● **Work instruction**:
Only the number should be given: how many lines below contain "Expand".

● **Listed records**:
::::::::

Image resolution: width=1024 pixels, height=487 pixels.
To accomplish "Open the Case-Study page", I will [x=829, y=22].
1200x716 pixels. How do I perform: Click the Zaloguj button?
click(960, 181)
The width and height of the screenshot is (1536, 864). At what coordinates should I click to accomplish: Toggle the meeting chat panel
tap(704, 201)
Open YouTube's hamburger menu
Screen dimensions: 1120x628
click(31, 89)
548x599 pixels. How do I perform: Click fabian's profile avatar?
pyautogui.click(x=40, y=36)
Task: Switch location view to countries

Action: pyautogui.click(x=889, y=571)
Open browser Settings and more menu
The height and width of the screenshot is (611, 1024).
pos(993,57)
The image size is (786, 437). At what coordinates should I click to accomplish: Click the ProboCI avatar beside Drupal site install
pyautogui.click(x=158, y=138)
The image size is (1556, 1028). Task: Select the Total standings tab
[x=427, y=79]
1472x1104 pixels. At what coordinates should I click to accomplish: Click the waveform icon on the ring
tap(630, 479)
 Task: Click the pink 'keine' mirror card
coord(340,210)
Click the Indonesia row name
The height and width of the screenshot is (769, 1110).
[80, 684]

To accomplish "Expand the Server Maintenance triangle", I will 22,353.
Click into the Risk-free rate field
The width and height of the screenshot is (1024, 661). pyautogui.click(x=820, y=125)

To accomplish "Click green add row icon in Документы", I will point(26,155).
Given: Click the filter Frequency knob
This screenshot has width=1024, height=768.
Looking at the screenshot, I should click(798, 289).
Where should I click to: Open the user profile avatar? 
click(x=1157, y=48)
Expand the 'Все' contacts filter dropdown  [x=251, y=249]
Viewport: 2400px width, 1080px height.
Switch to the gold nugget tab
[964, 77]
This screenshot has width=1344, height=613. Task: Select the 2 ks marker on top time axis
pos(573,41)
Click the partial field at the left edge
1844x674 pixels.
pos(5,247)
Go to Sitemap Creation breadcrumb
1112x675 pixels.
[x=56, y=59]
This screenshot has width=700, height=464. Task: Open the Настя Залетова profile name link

::::::::

● **Result of this exercise**:
2